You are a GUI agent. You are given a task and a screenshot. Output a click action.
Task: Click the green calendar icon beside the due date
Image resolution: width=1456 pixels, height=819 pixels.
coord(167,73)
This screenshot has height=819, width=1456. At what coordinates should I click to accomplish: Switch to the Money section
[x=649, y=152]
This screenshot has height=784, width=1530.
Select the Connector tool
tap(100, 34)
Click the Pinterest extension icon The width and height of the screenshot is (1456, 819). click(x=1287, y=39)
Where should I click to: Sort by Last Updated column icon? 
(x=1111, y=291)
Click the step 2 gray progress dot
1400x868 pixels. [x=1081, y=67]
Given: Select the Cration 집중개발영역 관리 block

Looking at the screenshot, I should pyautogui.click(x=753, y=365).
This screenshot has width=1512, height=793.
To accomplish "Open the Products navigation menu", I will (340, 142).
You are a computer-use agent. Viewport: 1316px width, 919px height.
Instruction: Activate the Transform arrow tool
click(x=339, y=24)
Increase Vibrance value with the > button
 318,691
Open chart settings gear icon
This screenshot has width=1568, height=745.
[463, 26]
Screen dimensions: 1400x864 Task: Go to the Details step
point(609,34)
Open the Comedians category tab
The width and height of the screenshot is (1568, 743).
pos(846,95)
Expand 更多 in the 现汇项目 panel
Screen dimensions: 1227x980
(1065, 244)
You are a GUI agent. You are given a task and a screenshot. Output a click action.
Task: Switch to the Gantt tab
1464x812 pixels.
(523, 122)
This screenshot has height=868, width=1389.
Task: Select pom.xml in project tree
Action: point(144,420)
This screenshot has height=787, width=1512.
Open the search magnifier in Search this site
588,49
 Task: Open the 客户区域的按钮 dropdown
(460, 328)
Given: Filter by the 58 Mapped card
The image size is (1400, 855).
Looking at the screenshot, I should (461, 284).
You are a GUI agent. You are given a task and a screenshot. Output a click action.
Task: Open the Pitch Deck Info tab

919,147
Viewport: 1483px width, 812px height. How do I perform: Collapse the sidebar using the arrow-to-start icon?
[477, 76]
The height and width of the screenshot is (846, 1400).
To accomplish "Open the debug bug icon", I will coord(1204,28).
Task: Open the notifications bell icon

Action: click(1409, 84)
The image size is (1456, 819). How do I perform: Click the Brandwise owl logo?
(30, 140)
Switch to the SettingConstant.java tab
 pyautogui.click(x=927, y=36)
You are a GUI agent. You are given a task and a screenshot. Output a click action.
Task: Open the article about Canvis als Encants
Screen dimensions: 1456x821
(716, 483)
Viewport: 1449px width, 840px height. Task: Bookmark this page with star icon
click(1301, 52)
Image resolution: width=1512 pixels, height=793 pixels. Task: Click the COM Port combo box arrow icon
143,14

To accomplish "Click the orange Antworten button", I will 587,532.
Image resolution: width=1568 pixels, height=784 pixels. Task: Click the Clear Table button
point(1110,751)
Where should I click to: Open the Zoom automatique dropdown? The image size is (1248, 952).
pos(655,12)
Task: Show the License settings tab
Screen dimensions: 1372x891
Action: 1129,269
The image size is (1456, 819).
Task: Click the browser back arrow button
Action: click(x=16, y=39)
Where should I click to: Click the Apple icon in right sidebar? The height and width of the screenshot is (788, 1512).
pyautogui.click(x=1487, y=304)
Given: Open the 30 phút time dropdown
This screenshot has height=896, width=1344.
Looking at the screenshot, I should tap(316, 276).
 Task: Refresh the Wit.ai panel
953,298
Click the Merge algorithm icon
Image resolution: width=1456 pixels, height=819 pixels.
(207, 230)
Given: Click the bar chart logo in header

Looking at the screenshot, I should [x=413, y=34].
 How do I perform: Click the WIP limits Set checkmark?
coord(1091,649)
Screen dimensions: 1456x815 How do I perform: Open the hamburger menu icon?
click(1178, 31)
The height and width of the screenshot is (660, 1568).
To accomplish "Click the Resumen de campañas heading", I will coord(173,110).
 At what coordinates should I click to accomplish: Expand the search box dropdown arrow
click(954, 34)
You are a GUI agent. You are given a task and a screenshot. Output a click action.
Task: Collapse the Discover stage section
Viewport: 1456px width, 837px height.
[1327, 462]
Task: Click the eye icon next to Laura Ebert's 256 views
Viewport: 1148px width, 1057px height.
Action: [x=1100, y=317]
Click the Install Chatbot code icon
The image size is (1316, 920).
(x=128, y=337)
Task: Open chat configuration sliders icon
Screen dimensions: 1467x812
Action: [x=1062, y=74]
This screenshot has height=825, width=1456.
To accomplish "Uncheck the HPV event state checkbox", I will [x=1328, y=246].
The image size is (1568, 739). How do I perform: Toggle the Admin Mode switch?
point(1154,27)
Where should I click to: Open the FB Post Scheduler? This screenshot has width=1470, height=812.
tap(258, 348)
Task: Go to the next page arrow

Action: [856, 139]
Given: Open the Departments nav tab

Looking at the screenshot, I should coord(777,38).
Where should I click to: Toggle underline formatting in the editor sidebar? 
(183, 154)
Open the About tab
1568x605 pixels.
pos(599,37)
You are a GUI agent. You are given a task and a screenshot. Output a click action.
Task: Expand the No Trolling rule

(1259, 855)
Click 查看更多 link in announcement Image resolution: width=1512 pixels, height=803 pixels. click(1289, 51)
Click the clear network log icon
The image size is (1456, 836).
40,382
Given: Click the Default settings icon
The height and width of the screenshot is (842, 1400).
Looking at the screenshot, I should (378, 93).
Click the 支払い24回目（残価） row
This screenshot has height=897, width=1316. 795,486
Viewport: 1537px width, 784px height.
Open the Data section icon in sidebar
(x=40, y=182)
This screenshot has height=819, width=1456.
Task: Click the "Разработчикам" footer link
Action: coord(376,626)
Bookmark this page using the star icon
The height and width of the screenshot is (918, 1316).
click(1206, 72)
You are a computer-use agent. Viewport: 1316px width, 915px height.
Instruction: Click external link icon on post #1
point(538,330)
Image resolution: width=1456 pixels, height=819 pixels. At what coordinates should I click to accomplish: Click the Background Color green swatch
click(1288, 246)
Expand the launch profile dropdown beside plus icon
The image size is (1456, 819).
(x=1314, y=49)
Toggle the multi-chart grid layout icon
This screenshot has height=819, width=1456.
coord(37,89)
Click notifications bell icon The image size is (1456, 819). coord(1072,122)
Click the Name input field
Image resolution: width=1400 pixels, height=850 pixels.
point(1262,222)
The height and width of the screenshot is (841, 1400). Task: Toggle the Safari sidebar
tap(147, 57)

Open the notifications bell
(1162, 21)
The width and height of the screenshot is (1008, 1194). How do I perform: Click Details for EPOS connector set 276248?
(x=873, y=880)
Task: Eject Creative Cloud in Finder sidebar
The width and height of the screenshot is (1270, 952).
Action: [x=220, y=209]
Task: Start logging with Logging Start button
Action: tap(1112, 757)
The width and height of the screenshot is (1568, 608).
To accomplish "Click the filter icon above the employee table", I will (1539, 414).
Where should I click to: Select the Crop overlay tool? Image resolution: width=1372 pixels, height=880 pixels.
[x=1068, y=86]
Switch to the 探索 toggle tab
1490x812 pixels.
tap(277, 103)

============

* _Problem statement_
In full and without alteration, return the listing above.

* _Task solution_
You are a GUI agent. You are given a task and a screenshot. Output a click action.
Task: Click the green calendar icon beside the due date
Image resolution: width=1456 pixels, height=819 pixels.
coord(167,73)
This screenshot has height=819, width=1456. At what coordinates should I click to accomplish: Switch to the Money section
[x=649, y=152]
This screenshot has height=784, width=1530.
Select the Connector tool
tap(100, 34)
Click the Pinterest extension icon The width and height of the screenshot is (1456, 819). click(x=1287, y=39)
Where should I click to: Sort by Last Updated column icon? 
(x=1111, y=291)
Click the step 2 gray progress dot
1400x868 pixels. [x=1081, y=67]
Given: Select the Cration 집중개발영역 관리 block

Looking at the screenshot, I should pyautogui.click(x=753, y=365).
This screenshot has width=1512, height=793.
To accomplish "Open the Products navigation menu", I will (340, 142).
You are a computer-use agent. Viewport: 1316px width, 919px height.
Instruction: Activate the Transform arrow tool
click(x=339, y=24)
Increase Vibrance value with the > button
 318,691
Open chart settings gear icon
This screenshot has width=1568, height=745.
[463, 26]
Screen dimensions: 1400x864 Task: Go to the Details step
point(609,34)
Open the Comedians category tab
The width and height of the screenshot is (1568, 743).
pos(846,95)
Expand 更多 in the 现汇项目 panel
Screen dimensions: 1227x980
(1065, 244)
You are a GUI agent. You are given a task and a screenshot. Output a click action.
Task: Switch to the Gantt tab
1464x812 pixels.
(523, 122)
This screenshot has height=868, width=1389.
Task: Select pom.xml in project tree
Action: point(144,420)
This screenshot has height=787, width=1512.
Open the search magnifier in Search this site
588,49
 Task: Open the 客户区域的按钮 dropdown
(460, 328)
Given: Filter by the 58 Mapped card
The image size is (1400, 855).
Looking at the screenshot, I should (461, 284).
You are a GUI agent. You are given a task and a screenshot. Output a click action.
Task: Open the Pitch Deck Info tab

919,147
Viewport: 1483px width, 812px height. How do I perform: Collapse the sidebar using the arrow-to-start icon?
[477, 76]
The height and width of the screenshot is (846, 1400).
To accomplish "Open the debug bug icon", I will coord(1204,28).
Task: Open the notifications bell icon

Action: click(1409, 84)
The image size is (1456, 819). How do I perform: Click the Brandwise owl logo?
(30, 140)
Switch to the SettingConstant.java tab
 pyautogui.click(x=927, y=36)
You are a GUI agent. You are given a task and a screenshot. Output a click action.
Task: Open the article about Canvis als Encants
Screen dimensions: 1456x821
(716, 483)
Viewport: 1449px width, 840px height. Task: Bookmark this page with star icon
click(1301, 52)
Image resolution: width=1512 pixels, height=793 pixels. Task: Click the COM Port combo box arrow icon
143,14

To accomplish "Click the orange Antworten button", I will 587,532.
Image resolution: width=1568 pixels, height=784 pixels. Task: Click the Clear Table button
point(1110,751)
Where should I click to: Open the Zoom automatique dropdown? The image size is (1248, 952).
pos(655,12)
Task: Show the License settings tab
Screen dimensions: 1372x891
Action: 1129,269
The image size is (1456, 819).
Task: Click the browser back arrow button
Action: click(x=16, y=39)
Where should I click to: Click the Apple icon in right sidebar? The height and width of the screenshot is (788, 1512).
pyautogui.click(x=1487, y=304)
Given: Open the 30 phút time dropdown
This screenshot has height=896, width=1344.
Looking at the screenshot, I should tap(316, 276).
 Task: Refresh the Wit.ai panel
953,298
Click the Merge algorithm icon
Image resolution: width=1456 pixels, height=819 pixels.
(207, 230)
Given: Click the bar chart logo in header

Looking at the screenshot, I should [x=413, y=34].
 How do I perform: Click the WIP limits Set checkmark?
coord(1091,649)
Screen dimensions: 1456x815 How do I perform: Open the hamburger menu icon?
click(1178, 31)
The height and width of the screenshot is (660, 1568).
To accomplish "Click the Resumen de campañas heading", I will coord(173,110).
 At what coordinates should I click to accomplish: Expand the search box dropdown arrow
click(954, 34)
You are a GUI agent. You are given a task and a screenshot. Output a click action.
Task: Collapse the Discover stage section
Viewport: 1456px width, 837px height.
[1327, 462]
Task: Click the eye icon next to Laura Ebert's 256 views
Viewport: 1148px width, 1057px height.
Action: [x=1100, y=317]
Click the Install Chatbot code icon
The image size is (1316, 920).
(x=128, y=337)
Task: Open chat configuration sliders icon
Screen dimensions: 1467x812
Action: [x=1062, y=74]
This screenshot has height=825, width=1456.
To accomplish "Uncheck the HPV event state checkbox", I will [x=1328, y=246].
The image size is (1568, 739). How do I perform: Toggle the Admin Mode switch?
point(1154,27)
Where should I click to: Open the FB Post Scheduler? This screenshot has width=1470, height=812.
tap(258, 348)
Task: Go to the next page arrow

Action: [856, 139]
Given: Open the Departments nav tab

Looking at the screenshot, I should coord(777,38).
Where should I click to: Toggle underline formatting in the editor sidebar? 
(183, 154)
Open the About tab
1568x605 pixels.
pos(599,37)
You are a GUI agent. You are given a task and a screenshot. Output a click action.
Task: Expand the No Trolling rule

(1259, 855)
Click 查看更多 link in announcement Image resolution: width=1512 pixels, height=803 pixels. click(1289, 51)
Click the clear network log icon
The image size is (1456, 836).
40,382
Given: Click the Default settings icon
The height and width of the screenshot is (842, 1400).
Looking at the screenshot, I should (378, 93).
Click the 支払い24回目（残価） row
This screenshot has height=897, width=1316. 795,486
Viewport: 1537px width, 784px height.
Open the Data section icon in sidebar
(x=40, y=182)
This screenshot has height=819, width=1456.
Task: Click the "Разработчикам" footer link
Action: coord(376,626)
Bookmark this page using the star icon
The height and width of the screenshot is (918, 1316).
click(1206, 72)
You are a computer-use agent. Viewport: 1316px width, 915px height.
Instruction: Click external link icon on post #1
point(538,330)
Image resolution: width=1456 pixels, height=819 pixels. At what coordinates should I click to accomplish: Click the Background Color green swatch
click(1288, 246)
Expand the launch profile dropdown beside plus icon
The image size is (1456, 819).
(x=1314, y=49)
Toggle the multi-chart grid layout icon
This screenshot has height=819, width=1456.
coord(37,89)
Click notifications bell icon The image size is (1456, 819). coord(1072,122)
Click the Name input field
Image resolution: width=1400 pixels, height=850 pixels.
point(1262,222)
The height and width of the screenshot is (841, 1400). Task: Toggle the Safari sidebar
tap(147, 57)

Open the notifications bell
(1162, 21)
The width and height of the screenshot is (1008, 1194). How do I perform: Click Details for EPOS connector set 276248?
(x=873, y=880)
Task: Eject Creative Cloud in Finder sidebar
The width and height of the screenshot is (1270, 952).
Action: [x=220, y=209]
Task: Start logging with Logging Start button
Action: tap(1112, 757)
The width and height of the screenshot is (1568, 608).
To accomplish "Click the filter icon above the employee table", I will (1539, 414).
Where should I click to: Select the Crop overlay tool? Image resolution: width=1372 pixels, height=880 pixels.
[x=1068, y=86]
Switch to the 探索 toggle tab
1490x812 pixels.
tap(277, 103)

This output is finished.